| Detalles del ejercicio |
Sustituya "agujeros negros" por "universos paralelos" y reproduzca el pasaje del texto sobre ciencia y religión que comienza con "Admiro la capacidad" y continúa hasta "los predicadores religiosos.".
== Fragmento del documento
Sabemos más del mundo que los de eras anteriores. ¿En relación a qué? Simplemente nuestro mundo ha cambiado sus modelos de valores. Para civilizaciones anteriores, la Física no era significativa. Se daban cuenta de que los astros se movían, claro, pero para su forma de vida (y en realidad para la nuestra también) que ellos se muevan o lo haga la Tierra no era importante. De la misma manera, somos unos ignorantes en las actividades que ellos dominaban. No sabemos cazar ni sobrevivir en la forma que ellos lo hacían.

En las preguntas más importantes, la ciencia no puede ayudarnos. Ningún método científico puede decirnos qué cosas son buenas y cuáles malas (son conceptos humanos). Sus remedos de respuestas para muchos de esos problemas son más una triste invención de palabras que una verdadera contestación.

Que el alma se “explique” por las neuronas espejo no refuta en forma alguna a la idea: simplemente muestra su mecanismo biológico. Que la física cuántica pregone el infinito azar no impide que el azar sea otro nombre del destino.

Por definición lo sagrado es inhumano: incomprensible.

Los críticos de la religión que creen que tildar un milagro de ridículo e imposible son necios. Precisamente el milagro consiste en la ruptura del orden normal. Y si son coherentes con su fe (porque la tienen) en la ciencia; precisamente la teoría cuántica dice que podría suceder.  Sería algo altamente improbable, pero todo puede ser posible porque todo es aleatorio. ¿Cómo afirmar que en ello no interviene Dios o los dioses?, ¿cómo afirmar que sí lo hace? Si de verdad fuesen escépticos, suspenderían el juicio. Pero como apóstoles de la Verdad, se niegan a hacerlo.

Y eso lleva a un juicio de Nietzsche: los que matan a Dios no soportan vivir sin dioses, y creen que nombrándolos de forma diferente han cambiado. Los falsos dioses nos enseñorean.

Sus predicadores dicen ser más “humanos” y “tolerantes” con los otros. Curiosa tolerancia que los hace llamar “idiotas” a quienes no creen lo que ellos. Que son capaces de apoyar guerras para defender la “mejor sociedad”. No digo con ello que no tengan el derecho de equivocarse (ni juzgo a la ciencia por ello, como ellos lo hacen con la religión). Pido coherencia y que se dejen de tanta hipocresía.

Admiro la capacidad imaginativa de Hawking sobre los agujeros negros, pero a decir verdad, como Borges, creo que esa idea tiene un valor más estético que significativo.  Y su “verdad” no me parece más lógica ni más inteligente que la de los predicadores religiosos.

Hay un último argumento: precisamente el lógico.
====
== Material de trabajo
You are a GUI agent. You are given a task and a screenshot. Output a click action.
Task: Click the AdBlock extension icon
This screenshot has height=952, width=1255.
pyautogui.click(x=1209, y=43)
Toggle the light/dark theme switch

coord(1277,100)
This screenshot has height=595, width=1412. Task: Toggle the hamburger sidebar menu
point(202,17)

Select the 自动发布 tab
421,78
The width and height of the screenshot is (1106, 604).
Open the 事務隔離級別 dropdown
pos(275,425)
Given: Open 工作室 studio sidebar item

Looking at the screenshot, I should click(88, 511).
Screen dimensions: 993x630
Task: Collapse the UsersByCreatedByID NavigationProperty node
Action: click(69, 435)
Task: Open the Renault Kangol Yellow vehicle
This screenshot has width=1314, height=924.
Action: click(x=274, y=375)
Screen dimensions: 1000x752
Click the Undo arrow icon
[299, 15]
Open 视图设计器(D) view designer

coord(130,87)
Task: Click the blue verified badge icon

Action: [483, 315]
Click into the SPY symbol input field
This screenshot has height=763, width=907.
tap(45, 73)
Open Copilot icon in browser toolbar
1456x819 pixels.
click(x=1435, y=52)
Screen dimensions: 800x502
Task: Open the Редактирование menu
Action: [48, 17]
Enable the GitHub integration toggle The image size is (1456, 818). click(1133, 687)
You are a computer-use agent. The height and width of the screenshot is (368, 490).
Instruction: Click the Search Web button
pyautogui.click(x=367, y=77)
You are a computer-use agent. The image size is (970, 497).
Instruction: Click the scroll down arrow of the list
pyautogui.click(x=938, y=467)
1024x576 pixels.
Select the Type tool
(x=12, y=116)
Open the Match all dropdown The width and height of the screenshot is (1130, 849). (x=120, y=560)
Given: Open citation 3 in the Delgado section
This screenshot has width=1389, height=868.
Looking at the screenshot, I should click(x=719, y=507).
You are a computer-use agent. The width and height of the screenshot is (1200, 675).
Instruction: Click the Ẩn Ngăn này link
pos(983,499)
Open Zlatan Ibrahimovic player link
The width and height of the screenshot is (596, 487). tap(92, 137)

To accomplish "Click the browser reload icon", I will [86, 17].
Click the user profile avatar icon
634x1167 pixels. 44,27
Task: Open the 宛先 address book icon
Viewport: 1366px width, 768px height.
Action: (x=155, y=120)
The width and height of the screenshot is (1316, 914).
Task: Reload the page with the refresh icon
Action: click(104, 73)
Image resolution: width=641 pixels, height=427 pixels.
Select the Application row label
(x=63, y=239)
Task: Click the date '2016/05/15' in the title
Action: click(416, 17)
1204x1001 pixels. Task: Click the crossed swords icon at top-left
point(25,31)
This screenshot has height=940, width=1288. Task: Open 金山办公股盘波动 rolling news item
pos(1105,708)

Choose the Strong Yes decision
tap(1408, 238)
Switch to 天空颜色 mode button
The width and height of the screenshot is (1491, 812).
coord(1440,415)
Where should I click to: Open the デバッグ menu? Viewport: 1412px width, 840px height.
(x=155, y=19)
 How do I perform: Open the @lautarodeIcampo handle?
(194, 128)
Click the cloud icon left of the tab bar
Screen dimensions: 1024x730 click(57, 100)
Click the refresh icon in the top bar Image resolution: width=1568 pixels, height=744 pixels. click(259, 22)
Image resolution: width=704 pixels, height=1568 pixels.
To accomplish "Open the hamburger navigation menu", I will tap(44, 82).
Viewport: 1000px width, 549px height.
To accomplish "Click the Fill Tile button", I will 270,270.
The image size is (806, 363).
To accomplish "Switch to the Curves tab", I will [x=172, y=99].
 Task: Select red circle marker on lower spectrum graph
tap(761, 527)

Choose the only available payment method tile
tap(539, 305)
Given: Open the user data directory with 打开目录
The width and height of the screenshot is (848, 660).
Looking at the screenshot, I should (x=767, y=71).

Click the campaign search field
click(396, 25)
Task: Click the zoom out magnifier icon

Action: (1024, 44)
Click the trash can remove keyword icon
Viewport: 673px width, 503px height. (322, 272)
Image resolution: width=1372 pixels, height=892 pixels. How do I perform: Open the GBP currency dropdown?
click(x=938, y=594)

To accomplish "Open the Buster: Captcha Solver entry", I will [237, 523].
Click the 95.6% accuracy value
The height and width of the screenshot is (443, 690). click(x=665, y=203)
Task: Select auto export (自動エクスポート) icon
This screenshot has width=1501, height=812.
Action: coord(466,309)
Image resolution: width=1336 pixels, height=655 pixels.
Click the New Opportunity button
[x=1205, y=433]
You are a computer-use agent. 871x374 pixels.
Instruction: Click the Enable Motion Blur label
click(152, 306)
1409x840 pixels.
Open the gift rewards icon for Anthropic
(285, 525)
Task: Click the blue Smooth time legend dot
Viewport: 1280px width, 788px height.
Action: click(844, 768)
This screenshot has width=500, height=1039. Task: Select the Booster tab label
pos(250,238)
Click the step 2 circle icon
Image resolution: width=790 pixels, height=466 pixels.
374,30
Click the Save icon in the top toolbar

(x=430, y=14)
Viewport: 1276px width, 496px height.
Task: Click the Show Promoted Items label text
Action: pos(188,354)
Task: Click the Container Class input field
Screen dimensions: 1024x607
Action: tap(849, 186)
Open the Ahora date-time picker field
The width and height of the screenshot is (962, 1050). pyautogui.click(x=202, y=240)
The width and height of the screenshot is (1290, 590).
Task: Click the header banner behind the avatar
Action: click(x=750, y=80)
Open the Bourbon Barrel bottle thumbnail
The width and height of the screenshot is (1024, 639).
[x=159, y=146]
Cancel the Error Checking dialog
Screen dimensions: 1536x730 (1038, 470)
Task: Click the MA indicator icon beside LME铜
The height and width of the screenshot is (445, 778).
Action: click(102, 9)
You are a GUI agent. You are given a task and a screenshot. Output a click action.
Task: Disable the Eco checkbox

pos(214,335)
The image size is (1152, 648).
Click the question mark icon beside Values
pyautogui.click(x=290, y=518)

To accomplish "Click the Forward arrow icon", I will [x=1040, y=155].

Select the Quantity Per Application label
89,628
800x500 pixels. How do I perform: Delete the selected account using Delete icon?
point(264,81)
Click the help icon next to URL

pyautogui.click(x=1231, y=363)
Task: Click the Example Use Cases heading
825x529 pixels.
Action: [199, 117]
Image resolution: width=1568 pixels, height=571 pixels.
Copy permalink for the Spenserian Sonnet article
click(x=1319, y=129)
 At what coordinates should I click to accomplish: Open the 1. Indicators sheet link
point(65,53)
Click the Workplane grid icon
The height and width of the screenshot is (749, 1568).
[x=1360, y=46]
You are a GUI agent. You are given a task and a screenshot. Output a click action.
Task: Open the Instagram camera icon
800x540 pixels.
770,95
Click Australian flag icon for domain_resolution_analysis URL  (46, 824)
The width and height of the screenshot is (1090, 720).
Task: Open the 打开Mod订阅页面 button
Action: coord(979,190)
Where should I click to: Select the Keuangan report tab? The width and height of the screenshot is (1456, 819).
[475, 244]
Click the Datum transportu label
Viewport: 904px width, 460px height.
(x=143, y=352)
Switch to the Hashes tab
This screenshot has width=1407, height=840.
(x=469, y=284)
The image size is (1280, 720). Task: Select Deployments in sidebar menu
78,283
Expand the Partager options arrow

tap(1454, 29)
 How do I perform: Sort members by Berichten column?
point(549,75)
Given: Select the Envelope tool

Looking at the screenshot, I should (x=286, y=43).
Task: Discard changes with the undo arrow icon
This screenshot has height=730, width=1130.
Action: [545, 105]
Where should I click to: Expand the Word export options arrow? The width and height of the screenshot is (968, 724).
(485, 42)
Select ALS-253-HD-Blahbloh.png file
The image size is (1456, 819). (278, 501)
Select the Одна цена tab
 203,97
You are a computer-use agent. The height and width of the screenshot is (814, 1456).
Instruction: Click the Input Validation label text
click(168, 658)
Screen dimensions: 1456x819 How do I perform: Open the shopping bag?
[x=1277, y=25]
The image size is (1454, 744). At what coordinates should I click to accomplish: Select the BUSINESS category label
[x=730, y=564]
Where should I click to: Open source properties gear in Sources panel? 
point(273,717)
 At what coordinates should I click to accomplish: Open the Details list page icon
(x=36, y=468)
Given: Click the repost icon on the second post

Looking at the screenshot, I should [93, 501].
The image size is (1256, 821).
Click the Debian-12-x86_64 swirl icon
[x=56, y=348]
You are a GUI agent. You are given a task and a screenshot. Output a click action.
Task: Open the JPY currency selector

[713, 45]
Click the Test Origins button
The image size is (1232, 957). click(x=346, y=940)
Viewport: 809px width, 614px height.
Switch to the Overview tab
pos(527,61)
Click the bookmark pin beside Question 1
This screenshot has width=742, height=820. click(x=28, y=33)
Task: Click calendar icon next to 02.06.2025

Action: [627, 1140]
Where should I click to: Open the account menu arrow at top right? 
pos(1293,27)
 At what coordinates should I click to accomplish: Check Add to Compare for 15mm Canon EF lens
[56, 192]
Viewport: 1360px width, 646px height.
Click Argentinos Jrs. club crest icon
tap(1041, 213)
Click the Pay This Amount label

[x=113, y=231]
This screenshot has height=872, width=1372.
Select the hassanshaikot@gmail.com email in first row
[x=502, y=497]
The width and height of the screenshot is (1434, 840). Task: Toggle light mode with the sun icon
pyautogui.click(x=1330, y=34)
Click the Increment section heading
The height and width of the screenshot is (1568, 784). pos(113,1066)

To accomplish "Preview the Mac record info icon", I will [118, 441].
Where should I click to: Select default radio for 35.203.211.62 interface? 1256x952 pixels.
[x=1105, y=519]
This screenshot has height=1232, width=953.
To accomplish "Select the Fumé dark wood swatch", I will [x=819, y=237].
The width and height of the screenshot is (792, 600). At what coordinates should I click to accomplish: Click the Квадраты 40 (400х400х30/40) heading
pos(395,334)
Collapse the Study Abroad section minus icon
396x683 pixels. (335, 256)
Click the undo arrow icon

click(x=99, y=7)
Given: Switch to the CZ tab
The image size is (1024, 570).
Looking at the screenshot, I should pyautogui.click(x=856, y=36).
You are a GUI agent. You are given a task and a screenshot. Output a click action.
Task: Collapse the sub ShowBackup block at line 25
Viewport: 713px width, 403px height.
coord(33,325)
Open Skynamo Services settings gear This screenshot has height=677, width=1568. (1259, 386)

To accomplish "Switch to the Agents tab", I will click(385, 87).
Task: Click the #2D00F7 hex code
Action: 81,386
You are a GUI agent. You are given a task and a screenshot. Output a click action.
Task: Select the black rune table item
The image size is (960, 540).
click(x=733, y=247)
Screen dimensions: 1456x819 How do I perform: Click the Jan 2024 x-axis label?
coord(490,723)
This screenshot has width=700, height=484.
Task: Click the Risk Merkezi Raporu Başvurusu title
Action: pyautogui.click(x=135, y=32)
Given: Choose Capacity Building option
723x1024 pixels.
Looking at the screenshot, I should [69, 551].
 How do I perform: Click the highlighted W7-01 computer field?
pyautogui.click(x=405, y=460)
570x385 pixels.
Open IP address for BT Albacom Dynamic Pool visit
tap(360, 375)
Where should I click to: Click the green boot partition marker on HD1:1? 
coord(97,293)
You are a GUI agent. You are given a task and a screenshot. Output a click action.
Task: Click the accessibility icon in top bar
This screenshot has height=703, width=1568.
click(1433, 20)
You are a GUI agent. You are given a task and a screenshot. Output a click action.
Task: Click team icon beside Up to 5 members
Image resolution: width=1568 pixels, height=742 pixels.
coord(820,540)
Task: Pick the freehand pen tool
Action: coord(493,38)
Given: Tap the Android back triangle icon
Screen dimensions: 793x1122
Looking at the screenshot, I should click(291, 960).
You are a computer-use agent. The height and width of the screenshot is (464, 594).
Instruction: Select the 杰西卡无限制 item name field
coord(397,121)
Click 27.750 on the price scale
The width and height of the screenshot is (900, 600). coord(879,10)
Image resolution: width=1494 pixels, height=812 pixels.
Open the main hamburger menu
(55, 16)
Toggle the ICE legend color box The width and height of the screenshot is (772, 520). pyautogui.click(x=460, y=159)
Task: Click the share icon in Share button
====
| Resultado |
Admiro la capacidad imaginativa de Hawking sobre los universos paralelos, pero a decir verdad, como Borges, creo que esa idea tiene un valor más estético que significativo.  Y su “verdad” no me parece más lógica ni más inteligente que la de los predicadores religiosos.